Señalando como destinatario a Santiago Mazari, supuesto líder del cártel local Los Rojos, algunos de los padres colgaron el martes un anuncio a las afueras de Iguala, la ciudad de Guerrero (sur) donde desaparecieron los jóvenes.

“Le pedimos de favor, ayúdenos a dar con el paradero de nuestros hijos porque este mal gobierno no ha sido serio con nosotros, al contrario, nos ha lastimado con sus mentiras”, dice el mensaje escrito a mano, publicado por el diario Reforma.

Bernabé Abraham, cuyo teléfono aparece al final del anuncio, explicó el miércoles a la AFP que los padres decidieron dirigirse a Mazari luego que éste difundiera sus propios carteles ofreciendo ayuda para encontrar a los estudiantes.

“No sabemos si es ‘Rojo’ o narcotraficante”, dijo Abraham. “Es un mensaje a la ciudadanía (de Iguala) para que nos digan si saben el paradero de los chamacos (chicos)”, añadió, al asegurar que no ha recibido respuesta.

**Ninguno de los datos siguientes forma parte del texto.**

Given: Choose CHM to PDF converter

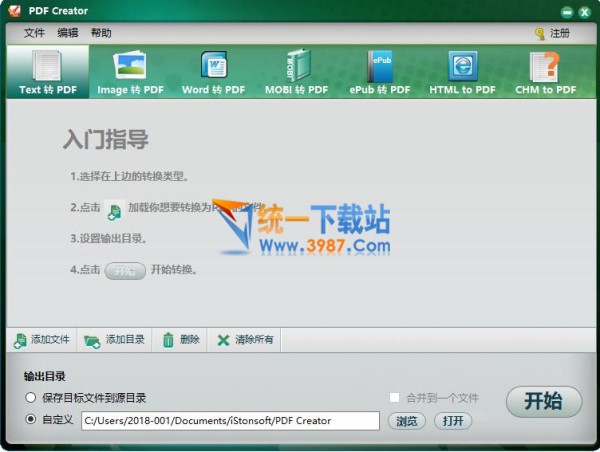Looking at the screenshot, I should pos(545,70).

Los padres de los 43 estudiantes rechazan la versión de las autoridades mexicanas sobre lo que ocurrió la fatídica noche del 26 de septiembre, e insisten en que sus hijos están vivos.

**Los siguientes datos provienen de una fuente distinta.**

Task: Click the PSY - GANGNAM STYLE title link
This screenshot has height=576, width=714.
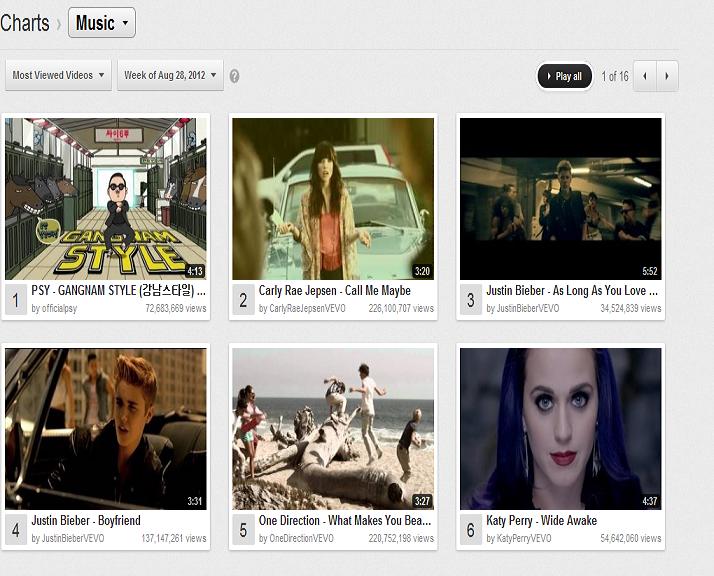Action: click(x=118, y=291)
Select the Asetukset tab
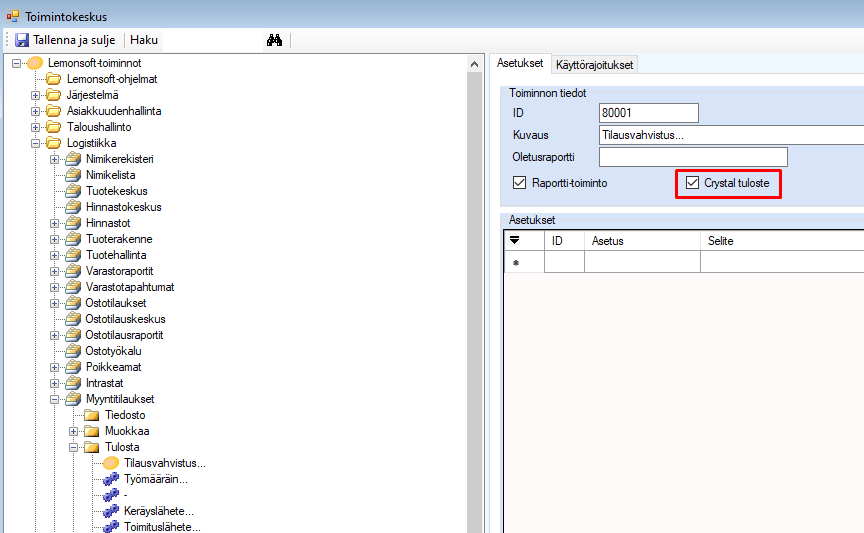The image size is (864, 533). pyautogui.click(x=519, y=63)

“Estamos desesperados. El gobierno no hace nada, tenemos que actuar”, dijo otro de los padres, Epifanio Álvarez, quien asegura que el cartel está dirigido a la “sociedad civil” en general, pese a que está claramente dirigido al capo.

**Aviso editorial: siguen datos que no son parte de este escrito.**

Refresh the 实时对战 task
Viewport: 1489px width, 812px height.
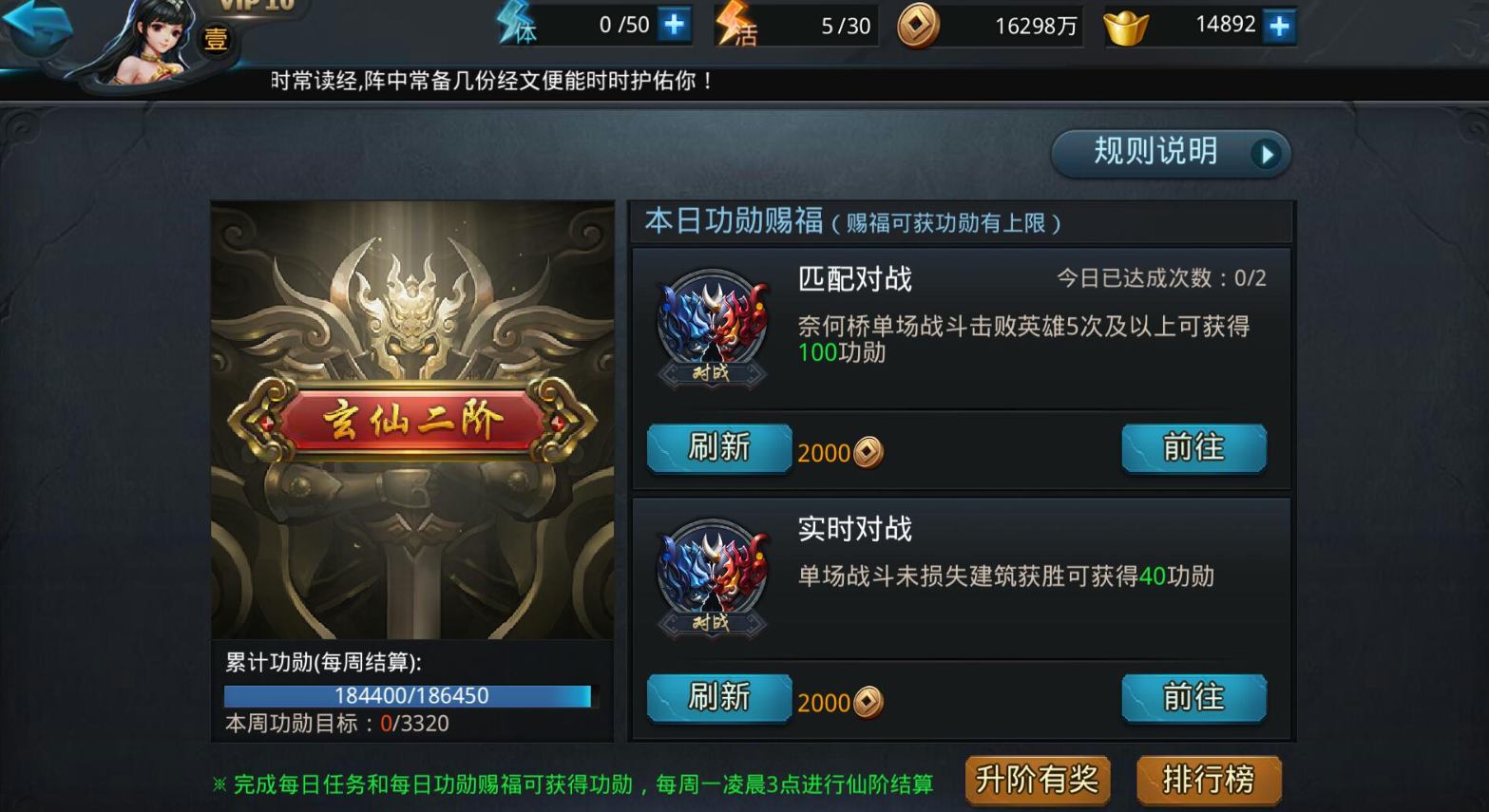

“Señor Santiago Mazari Hernández, nosotros los padres de familia leímos su mensaje en la manta (pancarta) háganos saber de alguna manera cómo puede ayudarnos, estamos dispuestos a encontrarnos con usted si así lo desea”, se lee en el anuncio.

Según la Fiscalía General, el entonces alcalde de Iguala, José Abarca, ordenó a policías locales atacar a los estudiantes de la escuela rural de magisterio de la cercana Ayotzinapa, temiendo que arruinaran un evento político de su esposa.

Los uniformados abrieron fuego contra los autobuses en que se transportaban los jóvenes matando a seis personas, según las autoridades, que aseguran que los uniformados capturaron a además a 43 estudiantes para luego entregarlos a sicarios del cártel Guerreros Unidos.

Estos narcotraficantes habrían confundido a los estudiantes con miembros de sus enemigos Los Rojos, por lo que los asesinaron, incineraron y tiraron sus restos a un río aledaño, siempre según la versión oficial.

Este caso se convirtió en la problemática más apremiante del gobierno del presidente Enrique Peña Nieto, que ha debido enfrentar multitudinarias marchas de protesta.